У кого просить снисхождения, кому жаловаться? Педусы претерпели эволюцию как физиологический тип. Социальная мутация, новая порода человекообразных существ. Среди них почти нет лысых – последней исчезла лысина Хрущева, и с ней окончательно пропало хоть что-то человеческое в них. Нет лысых. Мало думают. Командуют и сердятся.
Тяжелые брыластые щеки, раздавившие змеистые безгубые рты. Нет толстогубых добрых весельчаков. Сердечный веселый человек не может стать начальником – он ненадежен в предназначении вечному злу. Атрофировались губы, превратились в роговые жвалы, которыми косноязычно гугнят что-то написанное на бумажке. Артикуляции нет, жвалы мешают, все дело в этом.
Глаза пропали. Стекловидные мутные пузыри в заграничных очках. Как они все похожи, бессмертные злые старики-здоровяки!
– Что же вы молчите? – шевельнул крепкими жвалами Педус. – Нехорошо…
– Я не уклоняюсь, – тихо ответила я и поразилась сиплости своего голоса. – Я только недавно закончила оформление документов для представления диссертации в ВАК – вы же знаете, как много их требуют. Вчера я завершила опись архива писателя Константина Мосинова – это была срочная работа по указанию директора…

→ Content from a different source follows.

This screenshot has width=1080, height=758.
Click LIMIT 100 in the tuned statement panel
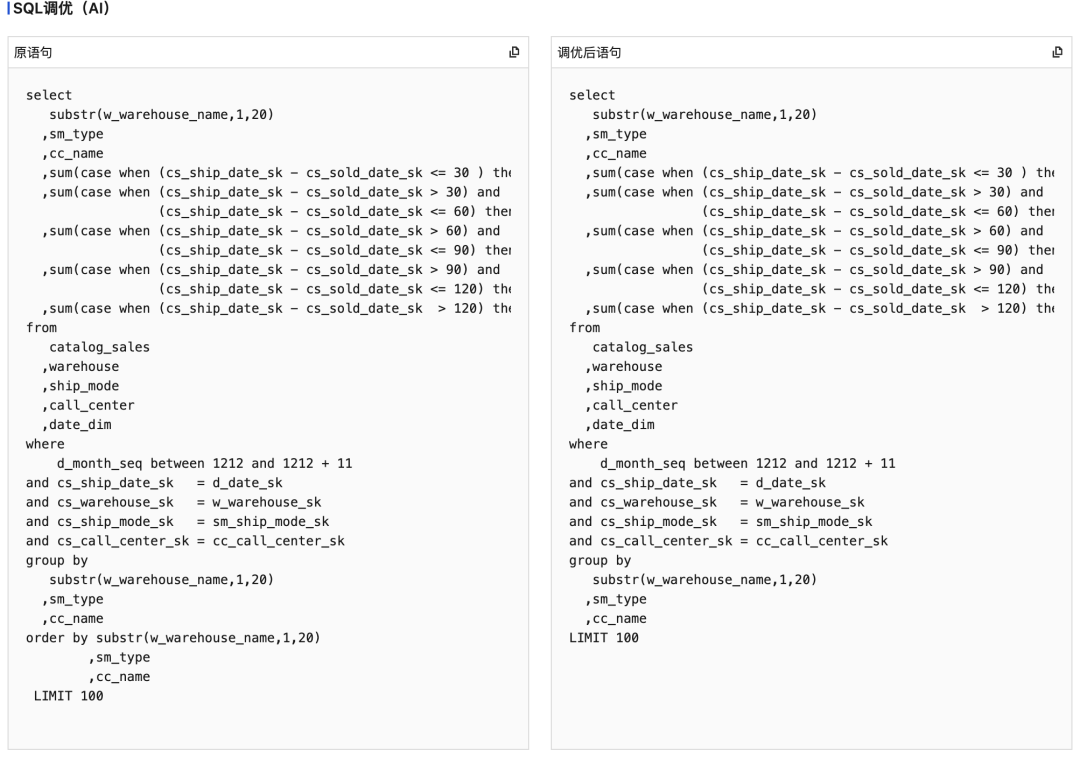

Педус приподнял взгляд на два сантиметра:
– А зачем – Мосинов ведь жив?
– Не знаю. Он почему-то при жизни передал нам весь архив. Директор мне велел…
Взгляд снова опал – он не обнаружил ничего занимательного в том, что здоровенный и якобы активно работающий литератор при жизни сдает свой архив. Во всяком случае, ничего нелояльного в этом не усматривается. А если даже что не так, то это вопрос не его уровня – не ему судить о лояльности такого выдающегося писателя, как Константин Мосинов. Раз директор сказал – значит нечего рассуждать. Лучше поговорить обо мне.
– Ваша диссертация – это ваше личное дело, и нечего оправдывать личными делами отсутствие общественной активности…
– Моя диссертация включена в научный план института, – робко заметила я.
– А вы не препирайтесь со мной, я вас не за этим вызывал, – сжал свои страшные желтоватые пальцы с обломанными ногтями Педус, и я испугалась, что он мною оботрет их, как недавно газетой. – Оправдываться, отговорки придумывать все мастера, все умники. А как поработать для общего дела всей душой – тут вас нет…
– Я никогда не отказываюсь ни от какой работы, – слабо вякнула я.
А он неожиданно смягчился, пожевал медленно фиолетовыми губами, будто пробуя на вкус свои пресные, линялые слова:
– Вот и сейчас нечего отлынивать. Вы человек грамотный, должны понимать общественно-политическую значимость такого мероприятия, как выборы… – Подумал не спеша и добавил, словно прочитал из смятой, вымаранной селедкой газеты: – Надо разъяснить населению обстановку небывалого политического и трудового подъема, в который наш народ идет к выборам…
Он – киборг. Порочный механический мозг, пересаженный в грубую органическую плоть. Он – неодушевленный предмет, ничей он не сын, никто его никогда не любил. И вызвал он меня не ради выборов.
– Значит, больше не будет у нас разговоров на эту тему. Договорились? – утвердительно спросил Педус. – Согласны?
– Договорились, – сказала я. – Согласна…
Мы согласны. Со всем. Всегда. Все. Миры замкнуты. Педус наверняка не слышал о декабристе Никите Муравьеве, а то бы он ему показал кузькину мать за кощунственные слова – «Горе стране, где все согласны».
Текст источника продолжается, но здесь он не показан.